The United States has long been a country that rewards celebrity. Celebrities are showered with money and respect, even if their greatest contribution to society, in the case of actors, for instance, has been pretending to be someone else. All this money and exposure naturally inflates the ego of the American celebrity, fooling them into thinking their opinions are more informed than a regular person’s, and that they have the smarts to be a politician. That’s what got us Trump. But instead of recoiling at the idea of further celebrity politicians, some celebrities, including Kid Rock, see this as an opportunity.
A quick search in the tubes turns up a whole list of celebrities who are considering running for office — some for the office of president. Kanye West, Stephen Colbert, Dwayne ‘The Rock’ Johnson, Tim McGraw, Ben Affleck, and, of course, Oprah Winfrey (who probably is qualified to be in Congress). Riches and fame confer on people an inflated sense of their self-worth. It’s bad enough that our elections reward candidates who display sociopathic behavior. We now run the risk that our elections could turn into a nationwide test of the Peter Principle, whereby celebrities are elevated into posts of real responsibility for which they are totally incompetent.
In fact, that test is already being conducted. President Trump has been in office for six months as of today, and his presidency, with the exception of getting a stolen Supreme Court pick through the Senate, has been a total failure. It could very well end with members of the administration on trial for obstruction of justice, electoral fraud, or worse. There is a very real possibility that our president and members of his staff have been compromised by Russian intelligence, making them susceptible to blackmail and other forms of coercion. Only a narcissistic celebrity can look at our first celebrity presidency and think, “Yeah, I can do this. Why not?”
Some celebrities seem to look at the performance of Trump as president, and think he has lowered the floor of acceptable performance, making them suddenly qualified.

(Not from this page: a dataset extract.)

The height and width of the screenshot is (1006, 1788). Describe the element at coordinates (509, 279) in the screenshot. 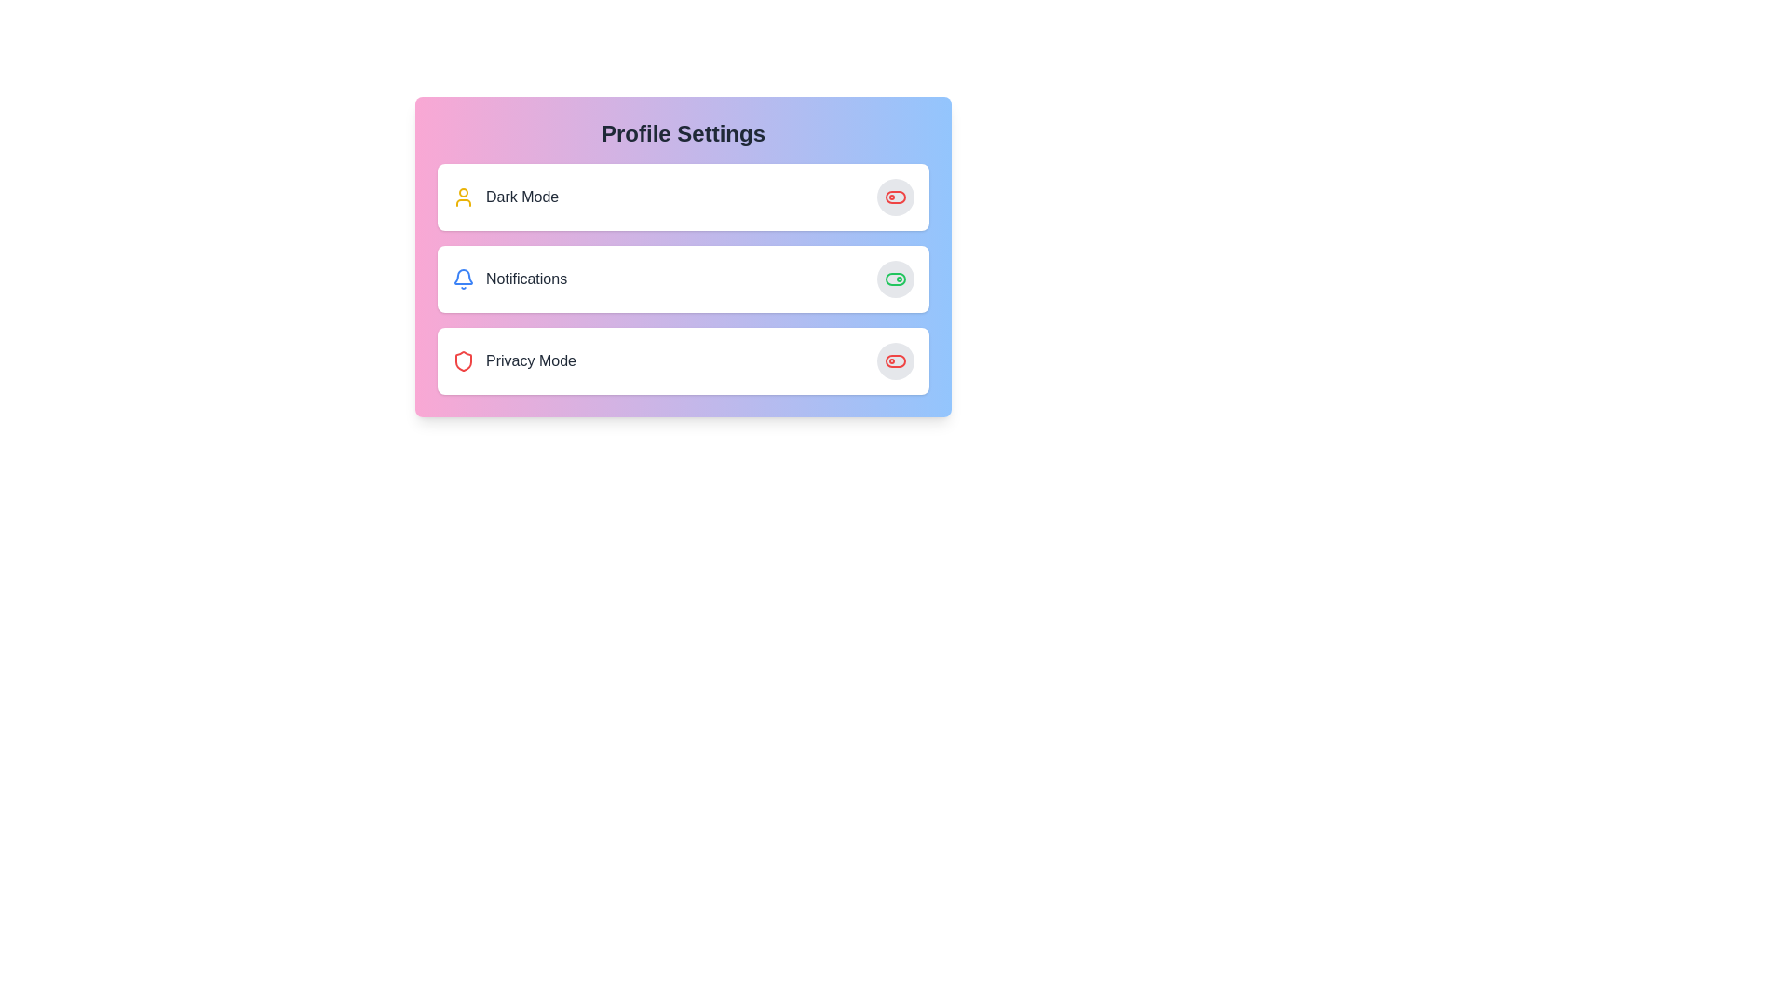

I see `the 'notifications' list item, which features a blue bell icon and is located under 'Profile Settings', between 'Dark Mode' and 'Privacy Mode'` at that location.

No, absolutely not. We don’t need any more celebrities in office who think adulation is affirmation.
The fact of the matter is, despite the downsides, we need professional politicians to run the country. These are the people that are familiar with political processes, and, more importantly, the law. We have a class of politicians that are conniving, underhanded scoundrels who are for sale at the highest bidder, and yet those people are still better than ignorant celebrities like Trump. We need people who rise through the ranks of public office and are ready to perform their duties on the first day. We can’t afford any more incompetence or politicians who are learning on the job. The stakes in Washington are much higher than album sales or box office receipts. The jobs entail more than adeptness at public relations. Actual legislation has to be delivered. Actual oversight has to take place. Actual action, against foreign aggressors, to address global warming, to address healthcare, et cetera, is needed. Actual governance must happen. It’s easy to look at Washington today and see it as one press conference after another and little else, but there is real work going on when there aren’t any cameras around, and this country won’t survive long if celebrity culture overtakes our government.